→ **Input data**:
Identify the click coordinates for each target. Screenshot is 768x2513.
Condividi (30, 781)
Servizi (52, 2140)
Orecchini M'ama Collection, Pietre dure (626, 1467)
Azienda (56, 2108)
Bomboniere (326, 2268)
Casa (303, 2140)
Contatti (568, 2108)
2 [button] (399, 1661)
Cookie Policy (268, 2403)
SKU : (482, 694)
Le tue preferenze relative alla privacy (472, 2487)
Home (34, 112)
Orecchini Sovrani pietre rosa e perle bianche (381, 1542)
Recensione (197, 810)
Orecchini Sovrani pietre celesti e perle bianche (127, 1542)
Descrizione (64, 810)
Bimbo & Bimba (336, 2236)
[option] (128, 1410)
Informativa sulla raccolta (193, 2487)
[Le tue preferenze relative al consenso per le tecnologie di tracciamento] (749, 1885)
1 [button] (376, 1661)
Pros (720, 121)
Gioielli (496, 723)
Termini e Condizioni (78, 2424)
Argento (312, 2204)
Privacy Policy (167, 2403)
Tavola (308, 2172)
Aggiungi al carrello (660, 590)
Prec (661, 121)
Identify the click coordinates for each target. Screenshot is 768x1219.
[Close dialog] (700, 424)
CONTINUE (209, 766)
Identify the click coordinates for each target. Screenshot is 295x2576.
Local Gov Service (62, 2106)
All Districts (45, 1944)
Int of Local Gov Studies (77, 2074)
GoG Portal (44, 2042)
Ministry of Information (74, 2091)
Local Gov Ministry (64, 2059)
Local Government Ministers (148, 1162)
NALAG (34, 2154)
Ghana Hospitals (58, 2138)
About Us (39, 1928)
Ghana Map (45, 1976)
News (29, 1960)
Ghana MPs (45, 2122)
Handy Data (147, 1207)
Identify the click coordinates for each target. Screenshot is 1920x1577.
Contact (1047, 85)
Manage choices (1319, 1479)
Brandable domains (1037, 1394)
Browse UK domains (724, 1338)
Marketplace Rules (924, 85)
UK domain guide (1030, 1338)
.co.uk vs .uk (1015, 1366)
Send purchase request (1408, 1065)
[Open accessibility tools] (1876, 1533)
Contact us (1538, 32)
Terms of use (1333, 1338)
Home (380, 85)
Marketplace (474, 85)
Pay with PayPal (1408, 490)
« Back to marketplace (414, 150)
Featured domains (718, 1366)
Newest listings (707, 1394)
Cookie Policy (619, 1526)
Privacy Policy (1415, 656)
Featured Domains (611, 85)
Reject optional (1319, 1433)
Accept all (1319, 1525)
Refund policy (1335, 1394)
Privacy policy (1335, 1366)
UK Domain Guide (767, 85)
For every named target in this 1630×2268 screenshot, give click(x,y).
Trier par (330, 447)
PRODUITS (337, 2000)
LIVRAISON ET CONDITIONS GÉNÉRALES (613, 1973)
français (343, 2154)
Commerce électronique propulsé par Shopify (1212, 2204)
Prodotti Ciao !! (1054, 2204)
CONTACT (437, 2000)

→ **What is required**: Print the entries once more, identical in every line.

→ **Finished task**:
Identify the click coordinates for each target. Screenshot is 768x2513.
Condividi (30, 781)
Servizi (52, 2140)
Orecchini M'ama Collection, Pietre dure (626, 1467)
Azienda (56, 2108)
Bomboniere (326, 2268)
Casa (303, 2140)
Contatti (568, 2108)
2 [button] (399, 1661)
Cookie Policy (268, 2403)
SKU : (482, 694)
Le tue preferenze relative alla privacy (472, 2487)
Home (34, 112)
Orecchini Sovrani pietre rosa e perle bianche (381, 1542)
Recensione (197, 810)
Orecchini Sovrani pietre celesti e perle bianche (127, 1542)
Descrizione (64, 810)
Bimbo & Bimba (336, 2236)
[option] (128, 1410)
Informativa sulla raccolta (193, 2487)
[Le tue preferenze relative al consenso per le tecnologie di tracciamento] (749, 1885)
1 [button] (376, 1661)
Pros (720, 121)
Gioielli (496, 723)
Termini e Condizioni (78, 2424)
Argento (312, 2204)
Privacy Policy (167, 2403)
Tavola (308, 2172)
Aggiungi al carrello (660, 590)
Prec (661, 121)
Identify the click coordinates for each target. Screenshot is 768x1219.
[Close dialog] (700, 424)
CONTINUE (209, 766)
Identify the click coordinates for each target. Screenshot is 295x2576.
Local Gov Service (62, 2106)
All Districts (45, 1944)
Int of Local Gov Studies (77, 2074)
GoG Portal (44, 2042)
Ministry of Information (74, 2091)
Local Gov Ministry (64, 2059)
Local Government Ministers (148, 1162)
NALAG (34, 2154)
Ghana Hospitals (58, 2138)
About Us (39, 1928)
Ghana Map (45, 1976)
News (29, 1960)
Ghana MPs (45, 2122)
Handy Data (147, 1207)
Identify the click coordinates for each target. Screenshot is 1920x1577.
Contact (1047, 85)
Manage choices (1319, 1479)
Brandable domains (1037, 1394)
Browse UK domains (724, 1338)
Marketplace Rules (924, 85)
UK domain guide (1030, 1338)
.co.uk vs .uk (1015, 1366)
Send purchase request (1408, 1065)
[Open accessibility tools] (1876, 1533)
Contact us (1538, 32)
Terms of use (1333, 1338)
Home (380, 85)
Marketplace (474, 85)
Pay with PayPal (1408, 490)
« Back to marketplace (414, 150)
Featured domains (718, 1366)
Newest listings (707, 1394)
Cookie Policy (619, 1526)
Privacy Policy (1415, 656)
Featured Domains (611, 85)
Reject optional (1319, 1433)
Accept all (1319, 1525)
Refund policy (1335, 1394)
Privacy policy (1335, 1366)
UK Domain Guide (767, 85)
For every named target in this 1630×2268 screenshot, give click(x,y).
Trier par (330, 447)
PRODUITS (337, 2000)
LIVRAISON ET CONDITIONS GÉNÉRALES (613, 1973)
français (343, 2154)
Commerce électronique propulsé par Shopify (1212, 2204)
Prodotti Ciao !! (1054, 2204)
CONTACT (437, 2000)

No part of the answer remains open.